[RECORDS TO PROCESS]
========
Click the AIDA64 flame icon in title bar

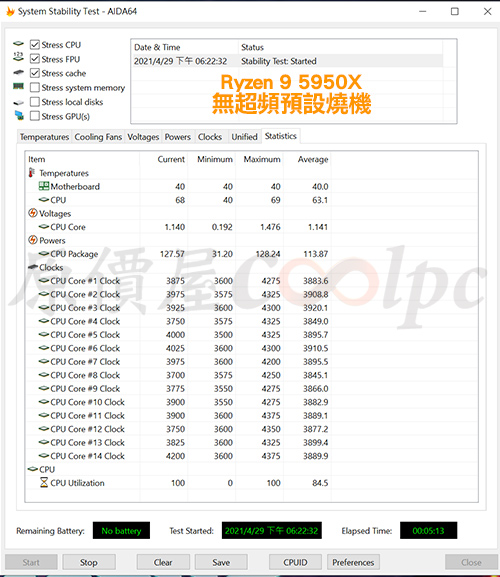point(10,11)
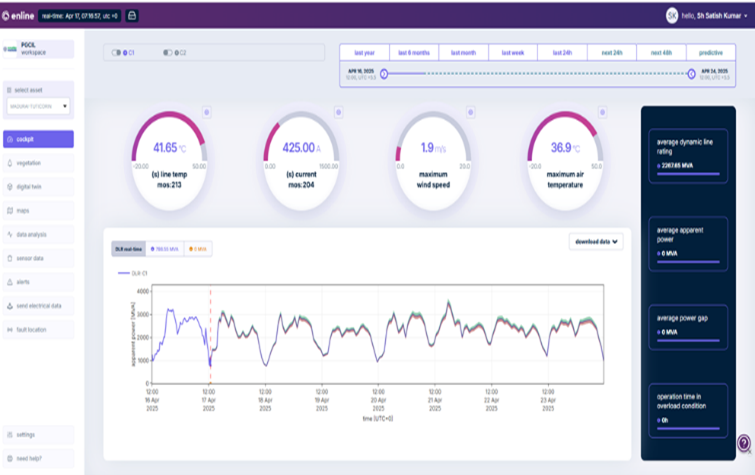Click the left handle of the date range slider
This screenshot has width=755, height=475.
coord(384,73)
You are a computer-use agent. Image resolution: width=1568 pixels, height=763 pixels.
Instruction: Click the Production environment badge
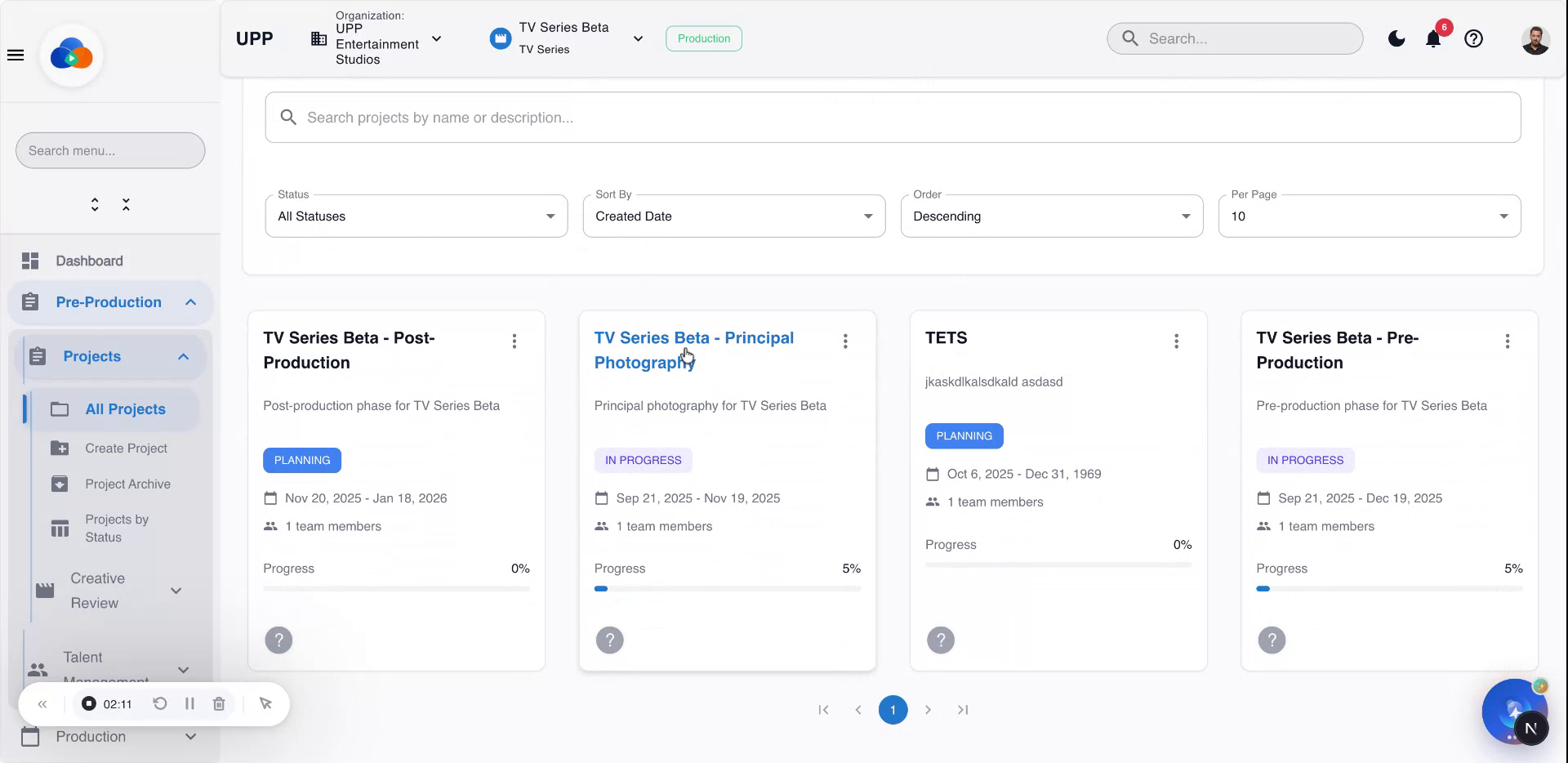click(703, 38)
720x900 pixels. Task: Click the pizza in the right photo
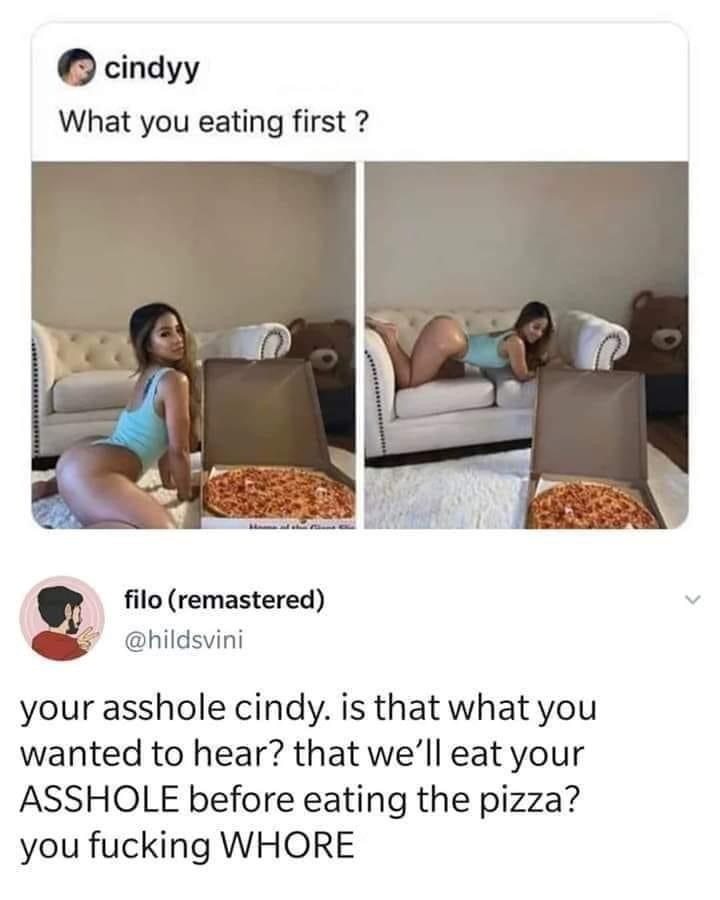tap(591, 505)
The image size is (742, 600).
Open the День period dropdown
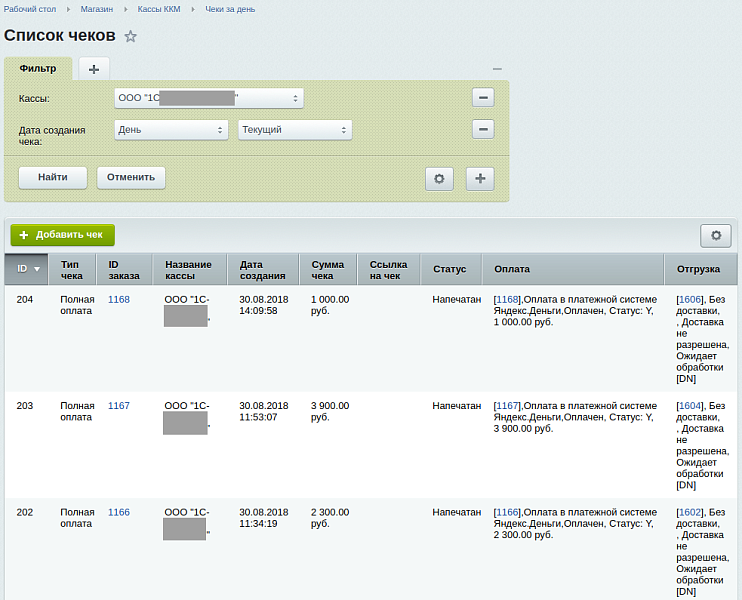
========
[WHAT IS REQUIRED] Output the material verbatim, skipping the images.

[OUTPUT FOR THIS TASK]
Click the AIDA64 flame icon in title bar

point(10,11)
Click the left handle of the date range slider
This screenshot has width=755, height=475.
coord(384,73)
You are a computer-use agent. Image resolution: width=1568 pixels, height=763 pixels.
Instruction: Click the Production environment badge
click(703, 38)
720x900 pixels. Task: Click the pizza in the right photo
tap(591, 505)
The image size is (742, 600).
Open the День period dropdown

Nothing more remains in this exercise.